Short exercise — Rewrite the lines from the one with "You are a computer-use agent. The image" through the one with "click(x=135, y=108)" as a two-column CSV with the headers input and output, giving one row for each text and its answer. Put each field in quotes and replace line breaks with spaces.

Supplied data —
━━━━━━━━━━━━━━━━━━━━━━━━━━━━━━

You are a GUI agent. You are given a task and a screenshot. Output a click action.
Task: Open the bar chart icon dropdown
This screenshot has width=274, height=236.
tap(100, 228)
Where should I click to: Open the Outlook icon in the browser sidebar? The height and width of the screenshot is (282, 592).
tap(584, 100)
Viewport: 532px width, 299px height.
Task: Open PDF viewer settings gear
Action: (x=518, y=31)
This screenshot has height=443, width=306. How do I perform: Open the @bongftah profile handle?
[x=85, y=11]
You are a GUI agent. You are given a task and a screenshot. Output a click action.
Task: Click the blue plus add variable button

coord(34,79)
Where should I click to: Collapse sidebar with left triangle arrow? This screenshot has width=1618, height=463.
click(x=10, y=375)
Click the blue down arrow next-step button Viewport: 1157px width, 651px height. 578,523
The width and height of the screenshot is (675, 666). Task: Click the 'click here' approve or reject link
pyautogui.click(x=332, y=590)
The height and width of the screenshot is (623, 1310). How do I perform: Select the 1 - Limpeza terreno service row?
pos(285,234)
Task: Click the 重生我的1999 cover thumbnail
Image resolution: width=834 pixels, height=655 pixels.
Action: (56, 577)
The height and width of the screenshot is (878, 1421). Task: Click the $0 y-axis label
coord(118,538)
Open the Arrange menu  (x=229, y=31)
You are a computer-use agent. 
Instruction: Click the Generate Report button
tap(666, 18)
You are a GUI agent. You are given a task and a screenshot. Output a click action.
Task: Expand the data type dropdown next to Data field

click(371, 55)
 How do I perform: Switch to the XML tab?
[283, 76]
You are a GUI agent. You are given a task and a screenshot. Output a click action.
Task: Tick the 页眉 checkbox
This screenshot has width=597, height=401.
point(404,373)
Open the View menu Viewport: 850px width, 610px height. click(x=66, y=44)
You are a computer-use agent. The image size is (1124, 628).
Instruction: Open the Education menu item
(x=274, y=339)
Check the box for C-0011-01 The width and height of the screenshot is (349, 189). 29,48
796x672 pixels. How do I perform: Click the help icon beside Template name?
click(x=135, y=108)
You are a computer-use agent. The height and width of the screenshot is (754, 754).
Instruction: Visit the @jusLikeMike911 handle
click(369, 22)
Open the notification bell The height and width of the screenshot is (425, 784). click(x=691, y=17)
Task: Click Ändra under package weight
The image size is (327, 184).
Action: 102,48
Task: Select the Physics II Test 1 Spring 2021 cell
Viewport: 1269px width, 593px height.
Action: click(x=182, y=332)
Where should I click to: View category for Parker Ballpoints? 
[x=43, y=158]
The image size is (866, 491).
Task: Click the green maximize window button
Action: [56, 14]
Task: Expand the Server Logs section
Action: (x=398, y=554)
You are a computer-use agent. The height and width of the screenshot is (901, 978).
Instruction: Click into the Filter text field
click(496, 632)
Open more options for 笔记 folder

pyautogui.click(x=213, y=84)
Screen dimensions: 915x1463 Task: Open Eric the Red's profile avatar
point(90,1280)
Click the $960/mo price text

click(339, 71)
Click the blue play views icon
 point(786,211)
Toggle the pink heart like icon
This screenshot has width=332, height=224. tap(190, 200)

━━━━━━━━━━━━━━━━━━━━━━━━━━━━━━

Worked answer —
input,output
"You are a computer-use agent. The image size is (1124, 628). Instruction: Open the Education menu item","(x=274, y=339)"
"Check the box for C-0011-01 The width and height of the screenshot is (349, 189).","29,48"
"796x672 pixels. How do I perform: Click the help icon beside Template name?","click(x=135, y=108)"